Whatever the case, the messages continue coming. The messages from the service provider, MTN, were of the marketing and campaign kind. They range from alerting customers on new products and services that the company has to offer to general news items in the public domain.  To be sure that I have done nothing wrong, knowingly or unknowingly, on my MTN number that warrants such a barrage of unsolicited messages, I spoke to a couple of friends who confirmed they are having the same experience.

The data protection Act, 2012, Act 843, chapter 20(1) states that “A person shall not process personal data without the prior consent of the data subject unless the purpose for which the personal data is processed is, necessary for the purpose of a contract to which the data subject is a party, authorized or required by law, to protect a legitimate interest of the data subject, necessary for the proper performance of a statutory duty; or necessary to pursue the legitimate interest of the data controller or a third party to whom the data is supplied”

This is interestingly followed by chapter 20 (2) which states that “Unless otherwise provided by law, a data subject may object to the processing of personal data”.
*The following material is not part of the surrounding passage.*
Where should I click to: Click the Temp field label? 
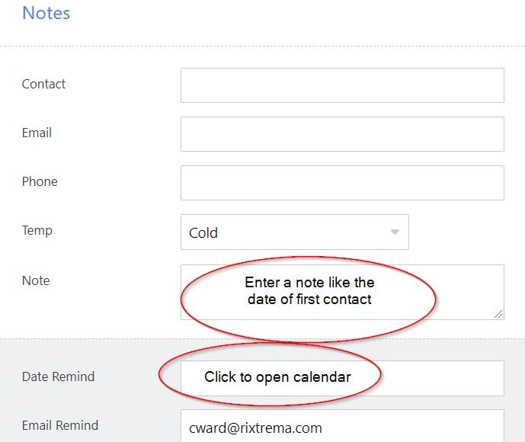pos(37,230)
The telecommunication companies in Ghana, MTN, Vodafone and Airteltigo seem not to know of the existence of the data protection Act, 2012 or if they do, are intentionally and blatantly flouting the provisions of the Act. They use the mobile data of their customers for their marketing campaigns without permission from them, the data subjects. In some cases, they leak out mobile data of their customers to third parties without recourse to them. This is not only infuriating and disheartening but illegal.

 

This has led in many instances to hacking of personal information by fraudsters, duping of unsuspecting customers of the telecommunication companies among others. A case in point is the recent increase in the mobile money fraud, where data mysteriously obtained from the telecommunication companies is used to dupe unsuspecting clients of huge sums of money. While the customers of the Telecommunication companies continue complaining about the disregard for their consent in the usage and processing of their personal data, the telecommunication companies pay deaf ears to them.

 

This has its ripple effects, the refusal of many people to register their sim cards with their personal information thus making nonsense of the government’s commitment to identifying and tracing every mobile number to the user. They rather resort to purchasing already registered sim cards. Personal information and data is also shared by the telecommunication companies to Value Added Service (VAS) providers who sometimes fraudulently charge the customers of the telecommunication companies for services they have not subscribed to. Who then regulates the telecommunication companies and supervise them?
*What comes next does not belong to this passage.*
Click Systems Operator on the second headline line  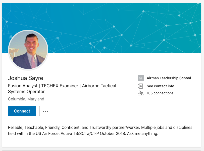click(26, 92)
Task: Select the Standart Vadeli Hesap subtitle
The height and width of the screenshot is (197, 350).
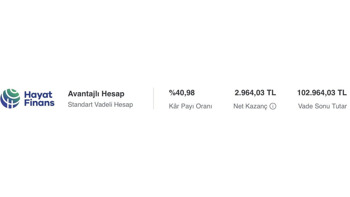Action: [x=100, y=105]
The National Communication Authority was established by an Act of parliament in 1996 as a central regulatory body to regulate the telecommunications sector and to promote a stable operating environment for all participants, while also promoting fair competition and efficiency. The main task of the NCA includes the licensing and regulation of telecommunication system operators and assigning or allocating systems frequencies. The NCA over the years has tried it’s very best to perform this role but seem to be failing in monitoring the activities of the telecommunication companies in Ghana.

 

Data provides by customers during the registration of sim cards as required by law is to be protected by the telecommunication companies. This data as by law established must only be processed and used upon the permission from the data subject. The reverse of this, where data of individuals and e groups find its way into the public domain seem to be the case. By simply googling a person’s name, one is sure to find some mobile data of that person. This has made us all vulnerable to electronic fraud.

 

Whilst the work of the telecommunication companies has boosted socio-economic activities in Ghana and contributed tremendously to resolving the issues of unemployment, the service operators must as a matter of urgency and necessity take measures to protect their customers and agents. Data protection is at the heart of the operation of the telecommunication companies and it is in their own interest to help protect the mobile data of their clients.